**TASK TO COMPLETE**
The answer must repeat each line of the material exactly.
-------- ENTRIES SUPPLIED
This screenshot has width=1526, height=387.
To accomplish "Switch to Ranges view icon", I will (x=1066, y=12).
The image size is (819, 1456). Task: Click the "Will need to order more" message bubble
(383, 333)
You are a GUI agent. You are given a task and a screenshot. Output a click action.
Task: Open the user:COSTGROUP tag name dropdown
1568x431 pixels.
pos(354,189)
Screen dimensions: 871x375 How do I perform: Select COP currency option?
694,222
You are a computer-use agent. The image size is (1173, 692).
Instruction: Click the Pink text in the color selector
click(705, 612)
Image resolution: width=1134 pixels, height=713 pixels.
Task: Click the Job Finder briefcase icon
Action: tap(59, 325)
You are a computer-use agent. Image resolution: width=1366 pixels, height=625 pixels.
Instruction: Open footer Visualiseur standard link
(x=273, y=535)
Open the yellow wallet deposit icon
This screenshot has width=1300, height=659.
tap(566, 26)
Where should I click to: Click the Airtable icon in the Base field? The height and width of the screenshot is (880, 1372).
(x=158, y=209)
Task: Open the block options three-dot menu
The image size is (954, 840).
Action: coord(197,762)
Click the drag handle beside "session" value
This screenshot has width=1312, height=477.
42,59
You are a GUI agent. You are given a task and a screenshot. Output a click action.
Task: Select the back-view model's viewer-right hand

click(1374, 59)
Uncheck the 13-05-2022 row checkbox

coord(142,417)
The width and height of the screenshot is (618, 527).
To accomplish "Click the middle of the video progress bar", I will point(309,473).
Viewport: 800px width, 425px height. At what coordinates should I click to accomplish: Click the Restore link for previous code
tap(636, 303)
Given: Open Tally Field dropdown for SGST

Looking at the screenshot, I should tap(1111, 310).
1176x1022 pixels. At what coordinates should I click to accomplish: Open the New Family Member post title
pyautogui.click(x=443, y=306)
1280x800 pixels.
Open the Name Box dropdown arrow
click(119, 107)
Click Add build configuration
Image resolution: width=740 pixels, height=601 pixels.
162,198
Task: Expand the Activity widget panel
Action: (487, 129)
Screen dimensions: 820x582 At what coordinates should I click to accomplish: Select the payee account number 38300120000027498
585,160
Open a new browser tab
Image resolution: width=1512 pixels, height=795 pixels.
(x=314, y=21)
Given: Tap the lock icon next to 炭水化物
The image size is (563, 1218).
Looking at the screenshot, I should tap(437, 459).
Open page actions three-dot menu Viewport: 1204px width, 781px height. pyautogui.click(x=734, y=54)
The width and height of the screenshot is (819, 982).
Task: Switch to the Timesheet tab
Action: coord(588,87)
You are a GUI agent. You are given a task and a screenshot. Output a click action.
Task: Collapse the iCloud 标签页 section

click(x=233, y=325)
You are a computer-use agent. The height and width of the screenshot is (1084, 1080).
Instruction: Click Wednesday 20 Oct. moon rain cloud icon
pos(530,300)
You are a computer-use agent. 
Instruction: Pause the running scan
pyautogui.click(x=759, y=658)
----------------
**EXPECTED ANSWER**
This screenshot has width=1526, height=387.
To accomplish "Switch to Ranges view icon", I will (x=1066, y=12).
The image size is (819, 1456). Task: Click the "Will need to order more" message bubble
(383, 333)
You are a GUI agent. You are given a task and a screenshot. Output a click action.
Task: Open the user:COSTGROUP tag name dropdown
1568x431 pixels.
pos(354,189)
Screen dimensions: 871x375 How do I perform: Select COP currency option?
694,222
You are a computer-use agent. The image size is (1173, 692).
Instruction: Click the Pink text in the color selector
click(705, 612)
Image resolution: width=1134 pixels, height=713 pixels.
Task: Click the Job Finder briefcase icon
Action: tap(59, 325)
You are a computer-use agent. Image resolution: width=1366 pixels, height=625 pixels.
Instruction: Open footer Visualiseur standard link
(x=273, y=535)
Open the yellow wallet deposit icon
This screenshot has width=1300, height=659.
tap(566, 26)
Where should I click to: Click the Airtable icon in the Base field? The height and width of the screenshot is (880, 1372).
(x=158, y=209)
Task: Open the block options three-dot menu
The image size is (954, 840).
Action: coord(197,762)
Click the drag handle beside "session" value
This screenshot has width=1312, height=477.
42,59
You are a GUI agent. You are given a task and a screenshot. Output a click action.
Task: Select the back-view model's viewer-right hand

click(1374, 59)
Uncheck the 13-05-2022 row checkbox

coord(142,417)
The width and height of the screenshot is (618, 527).
To accomplish "Click the middle of the video progress bar", I will point(309,473).
Viewport: 800px width, 425px height. At what coordinates should I click to accomplish: Click the Restore link for previous code
tap(636, 303)
Given: Open Tally Field dropdown for SGST

Looking at the screenshot, I should tap(1111, 310).
1176x1022 pixels. At what coordinates should I click to accomplish: Open the New Family Member post title
pyautogui.click(x=443, y=306)
1280x800 pixels.
Open the Name Box dropdown arrow
click(119, 107)
Click Add build configuration
Image resolution: width=740 pixels, height=601 pixels.
162,198
Task: Expand the Activity widget panel
Action: (487, 129)
Screen dimensions: 820x582 At what coordinates should I click to accomplish: Select the payee account number 38300120000027498
585,160
Open a new browser tab
Image resolution: width=1512 pixels, height=795 pixels.
(x=314, y=21)
Given: Tap the lock icon next to 炭水化物
The image size is (563, 1218).
Looking at the screenshot, I should tap(437, 459).
Open page actions three-dot menu Viewport: 1204px width, 781px height. pyautogui.click(x=734, y=54)
The width and height of the screenshot is (819, 982).
Task: Switch to the Timesheet tab
Action: coord(588,87)
You are a GUI agent. You are given a task and a screenshot. Output a click action.
Task: Collapse the iCloud 标签页 section

click(x=233, y=325)
You are a computer-use agent. The height and width of the screenshot is (1084, 1080).
Instruction: Click Wednesday 20 Oct. moon rain cloud icon
pos(530,300)
You are a computer-use agent. 
Instruction: Pause the running scan
pyautogui.click(x=759, y=658)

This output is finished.